The primary endpoint is the change from baseline associated with GW856553 versus placebo at Week 6 in the Bech (6-item HAMD-17) score. Interim analyses of the primary endpoint will be performed throughout the study to potentially adapt the study design by changing the randomization ratio and/ or reducing the total number of subjects to be randomized into the study.
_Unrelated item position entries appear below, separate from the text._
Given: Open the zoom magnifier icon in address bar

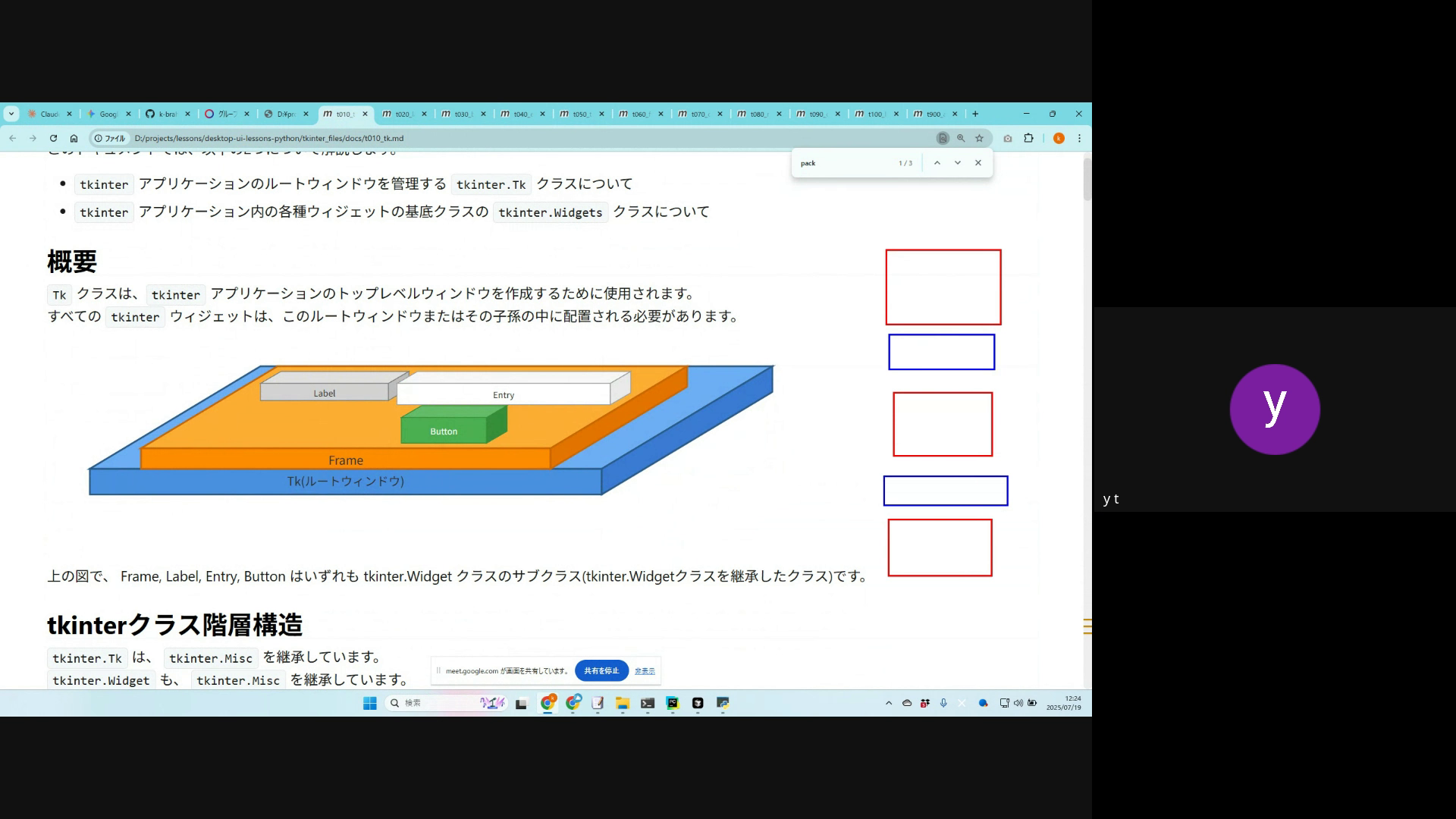Looking at the screenshot, I should (961, 138).
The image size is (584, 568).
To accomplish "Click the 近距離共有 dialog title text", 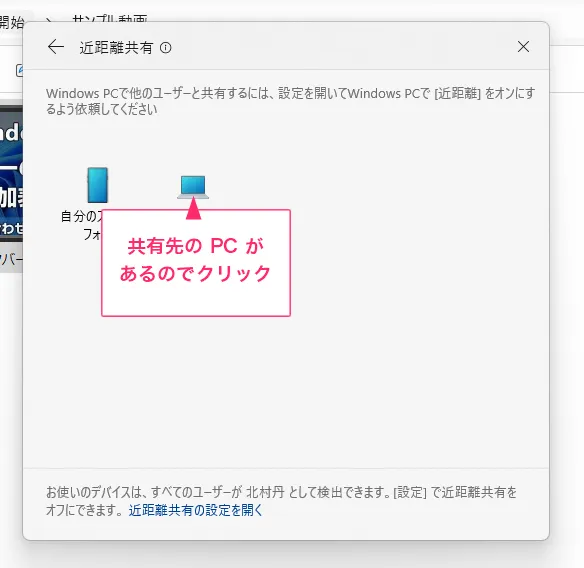I will (x=116, y=48).

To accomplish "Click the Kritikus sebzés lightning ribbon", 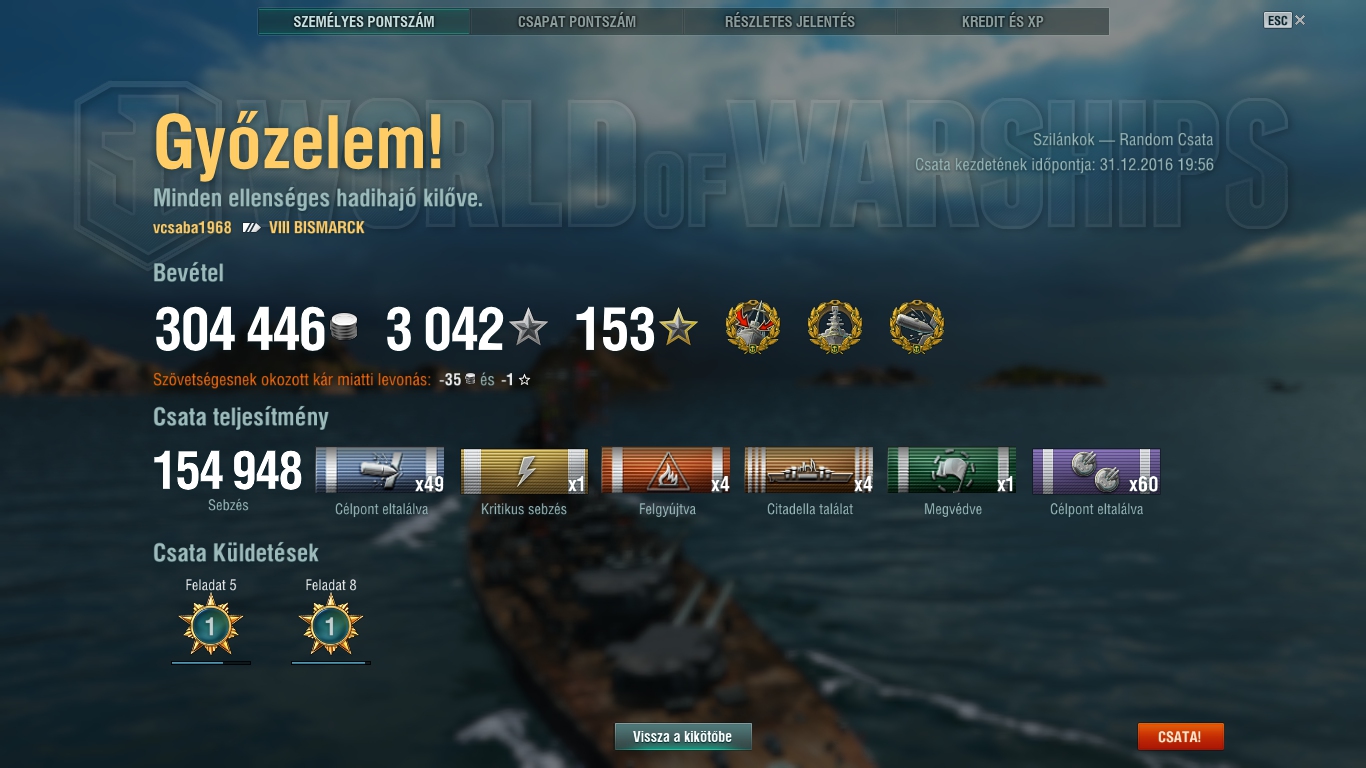I will [524, 471].
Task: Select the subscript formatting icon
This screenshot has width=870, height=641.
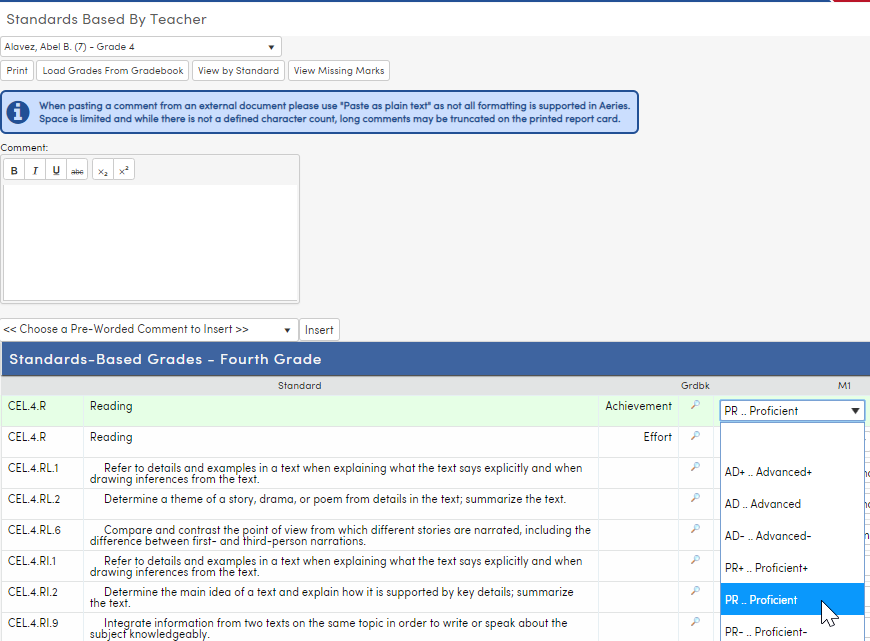Action: [x=101, y=169]
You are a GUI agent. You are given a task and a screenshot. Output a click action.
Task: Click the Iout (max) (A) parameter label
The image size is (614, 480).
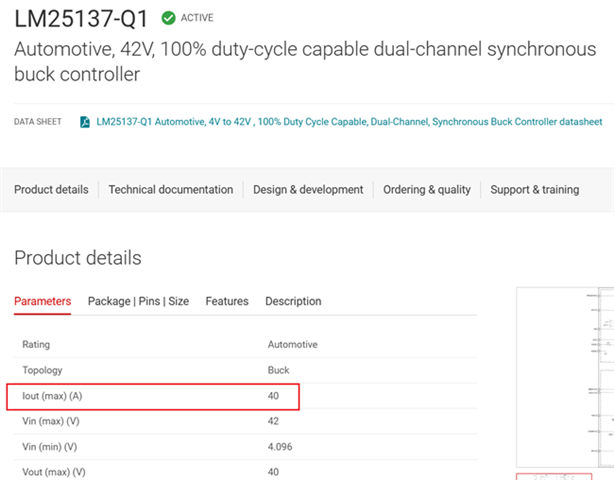point(50,396)
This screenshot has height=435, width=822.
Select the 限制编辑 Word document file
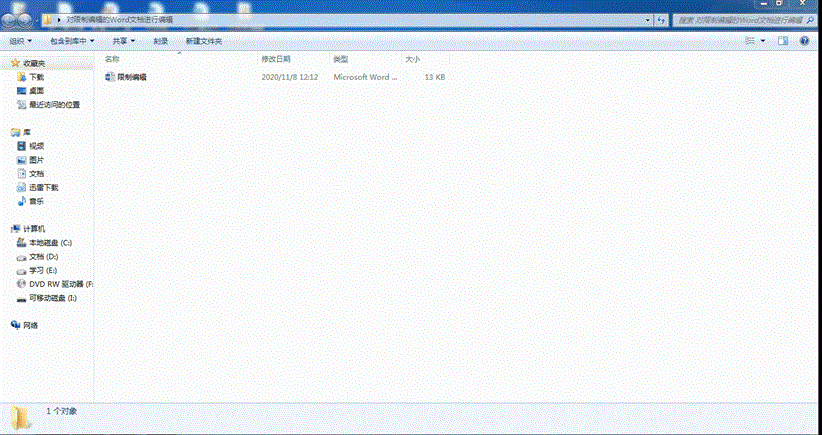click(131, 77)
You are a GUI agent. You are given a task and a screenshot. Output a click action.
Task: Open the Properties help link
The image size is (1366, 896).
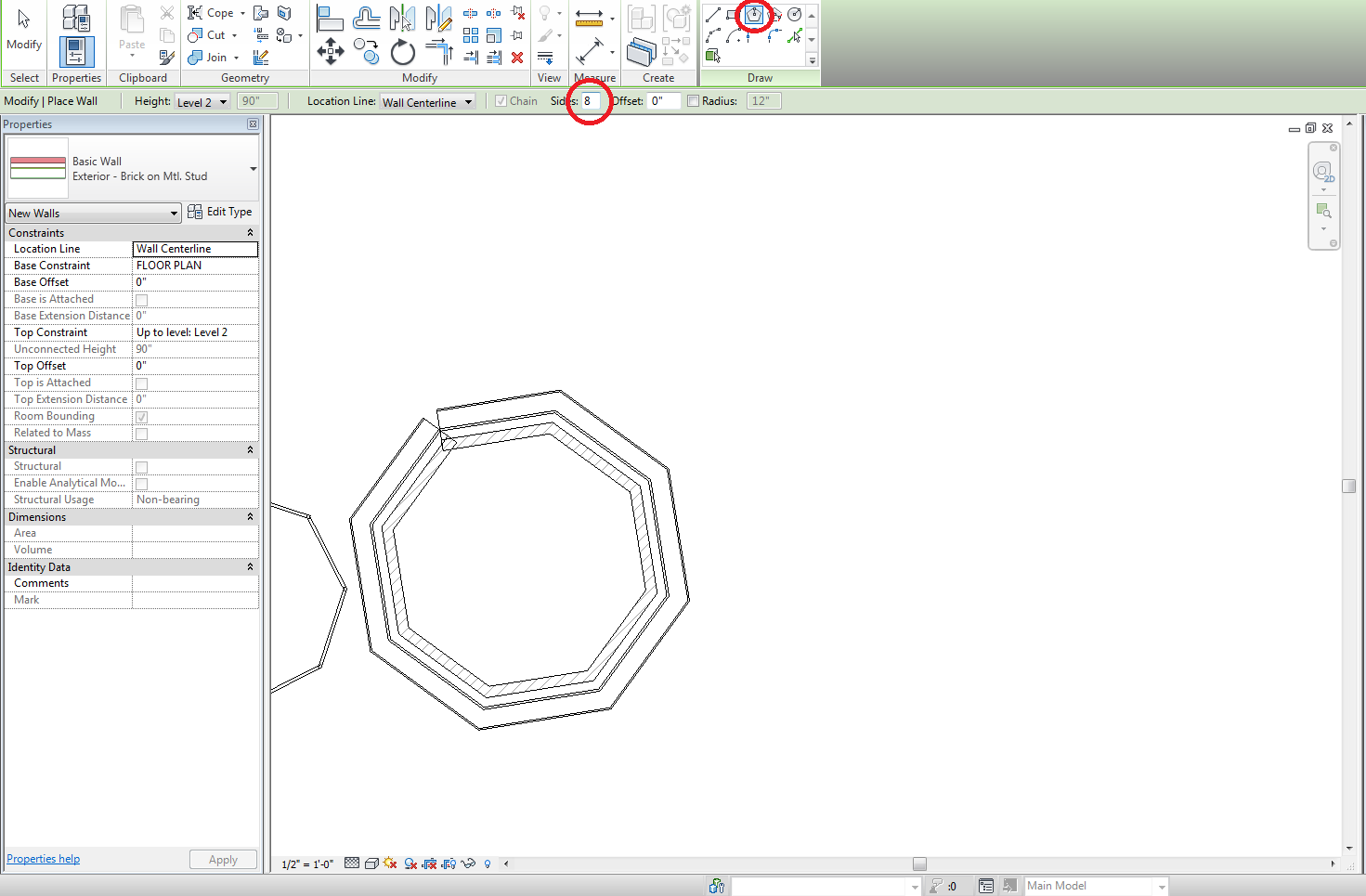pos(43,859)
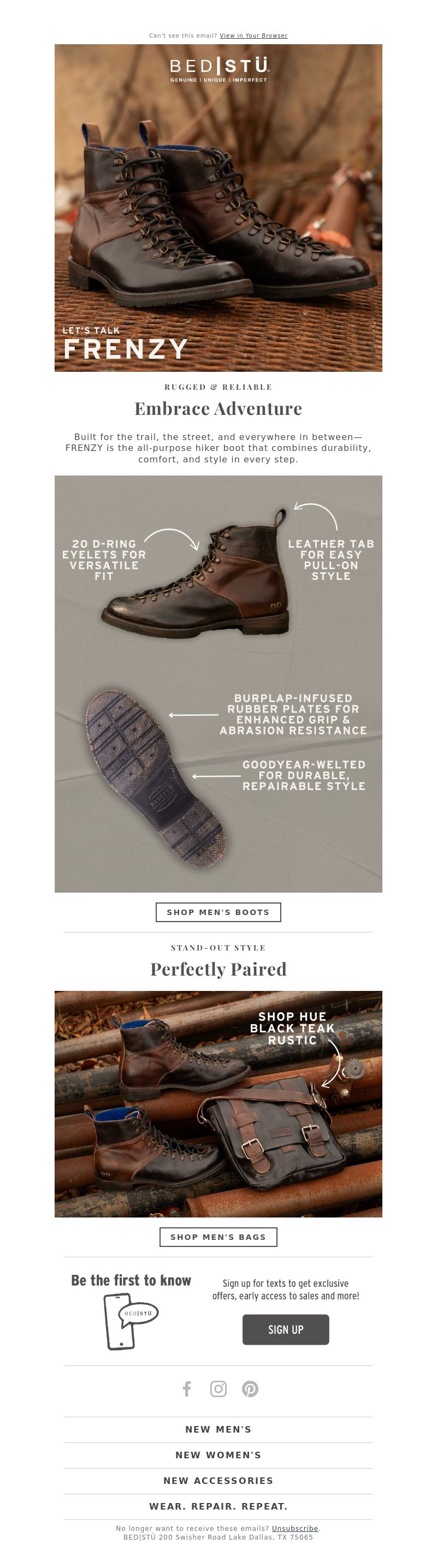The image size is (437, 1568).
Task: Click the BED|STÜ logo in hero image
Action: click(x=218, y=69)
Exploratory analyses will be performed by associating changes in cytokine levels and selected clinical symptoms; PK/PD modelling will also be used to identify the most sensitive clinical and biological markers.
Eligibility Criteria
Key Inclusion Criteria
- Adult subjects with primary diagnosis of moderate to severe MDD without psychotic features, for at least 4 weeks and one previous MDD episode
- Males or Females who agree to use protocol specified contraception if of child bearing potential
- BMI 18.5-35.0 kg/m2
- Normal liver function tests
Key Exclusion Criteria
- History of liver disease or positive hepatitis B surface antigen or hepatitis C antibody in the last 3 months
- Elevated liver function tests on >2 ocassions in the last 7 months
- Significant medical illness, autoimmune disease or infectious disease
- Pregnant or nursing females
- Excessive and regular alcohol consumption
- History of substance abuse or dependence in past 6 months or positive urine drug screen
- Significant suicidal or homicidal risk
- Currently receiving chronic biological or pharmacologic anti-inflammatory therapy or is not euthyroid
- Psychoactive drugs within 1 week or 5 half lives of randomization visit
- Treatment resistant subjects
Data sourced from ClinicalTrials.gov (NCT00976560). Outcome figures and adverse-event rates are extracted automatically from the registry's posted results and are provided for clinician reference, not as a substitute for the primary publication.